It was the physicality of the encounter that truly rankled. What if Sir Mark had broken that mic? I can see the global headlines now: ‘Chief British Police Officer Smashes Journalist’s Equipment.’ There was a palpable authoritarian undertone to Sir Mark’s gruff behaviour. It felt like more than exasperation – it felt like intolerance. Intolerance for the freedom of the press to ask questions that make officials feel uncomfortable.


In this case, it seems to have been the reporter’s query about ‘two-tier policing’ that pushed the Met boss over the edge. I’ve noticed an extreme defensiveness on this question. Keir Starmer, too, bristled at the suggestion that cops are treating the current rioting mobs more harshly than they did other recent acts of brutish disorder. It’s a ‘non-issue’, he said. Leftists online are as one with Sir Mark and Sir Keir, furiously denouncing all talk of two-tier policing as a ‘conspiracy theory’.


Is it possible they protest too much? To many it seems at least plausible to ask whether the current riots are being policed and condemned more ferociously than the Harehills riot in Leeds last month was. And didn’t Sir Keir take the knee in the fashion of Black Lives Matter in August 2020 when the BLM protests were at their height? Some on the left described the England riots of 2011, with all their arson and looting and death, as an uprising against austerity. Yet now street violence horrifies them. It all has at least the whiff of a double standard, no?

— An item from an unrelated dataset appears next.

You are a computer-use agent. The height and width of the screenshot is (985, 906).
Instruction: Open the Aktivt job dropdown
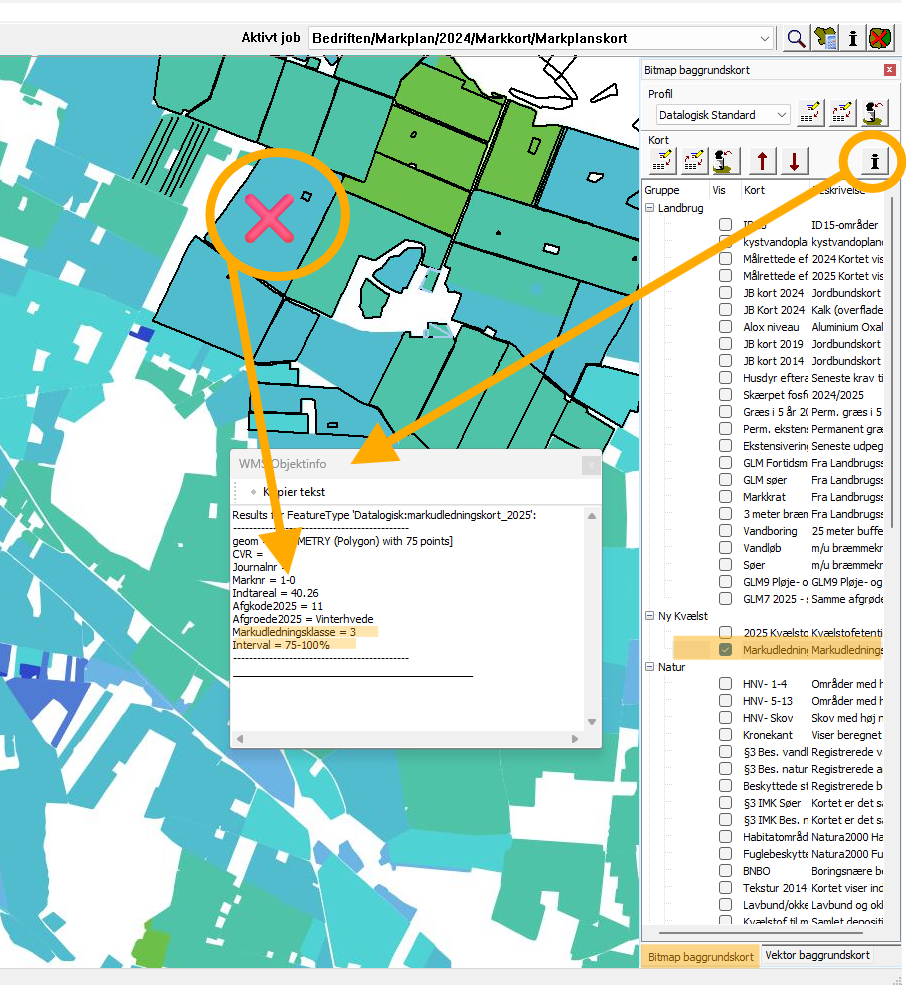765,38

Regardless, the point is that reporters must have the right to ask such questions, even if they irritate the top dog of the armed wing of the state. In recent years, both the political class and the police have too often been disdainful of press freedom. Yet without that freedom, we’re screwed. Reporters holding officialdom’s feet to the fire is what keeps a nation free and informed. Sir Mark must apologise to Sky News and make it clear that none of his officers should ever meddle with the property or the liberty of a journalist.